• What you need to do
Only the lines from the line with "You are a computer-use" through the end of the records belong in your reply, copied exactly, with every picture left out.
====== Task material
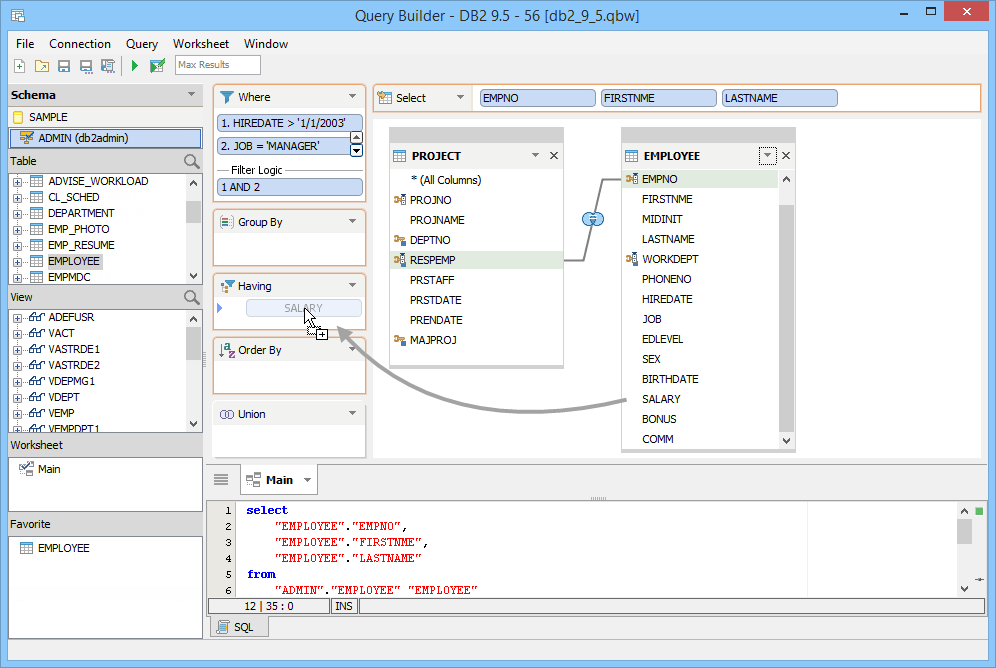Screen dimensions: 996x668
Task: Expand the EMPLOYEE table in the Table list
Action: point(20,261)
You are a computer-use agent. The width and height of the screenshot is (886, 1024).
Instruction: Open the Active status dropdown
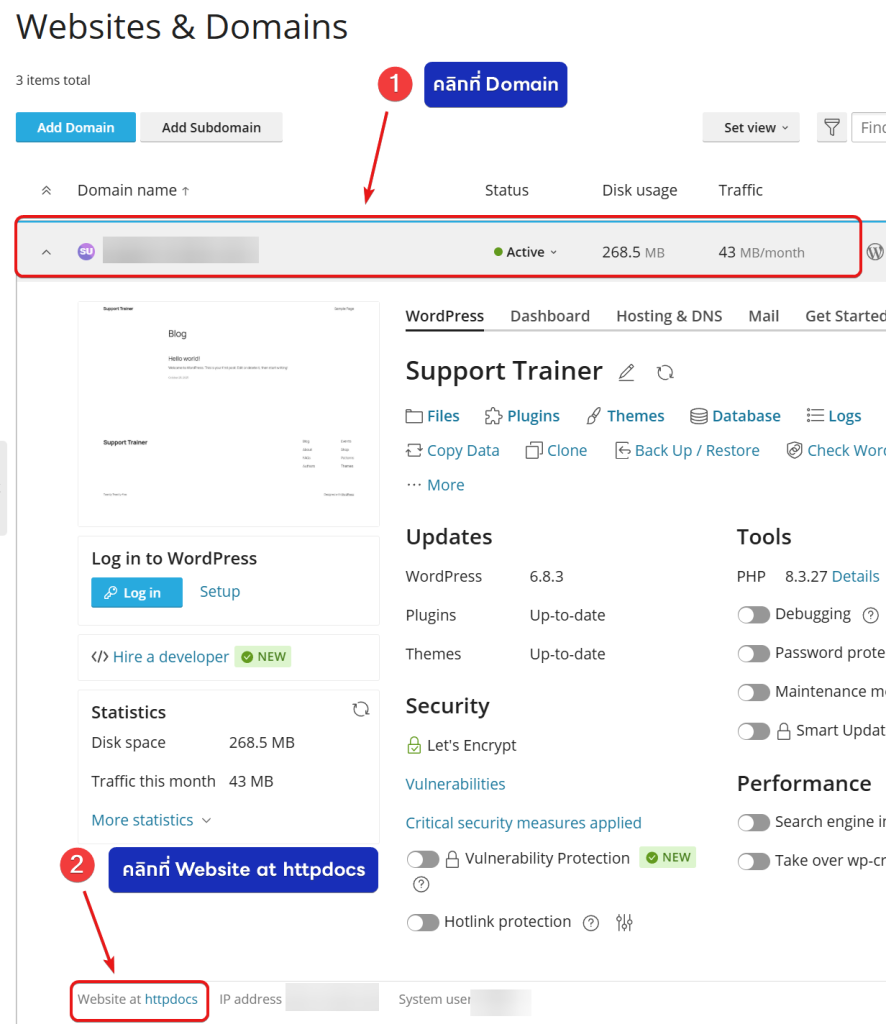526,253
============
• Exercise response
You are a computer-use agent. The width and height of the screenshot is (886, 1024).
Instruction: Open the Active status dropdown
526,253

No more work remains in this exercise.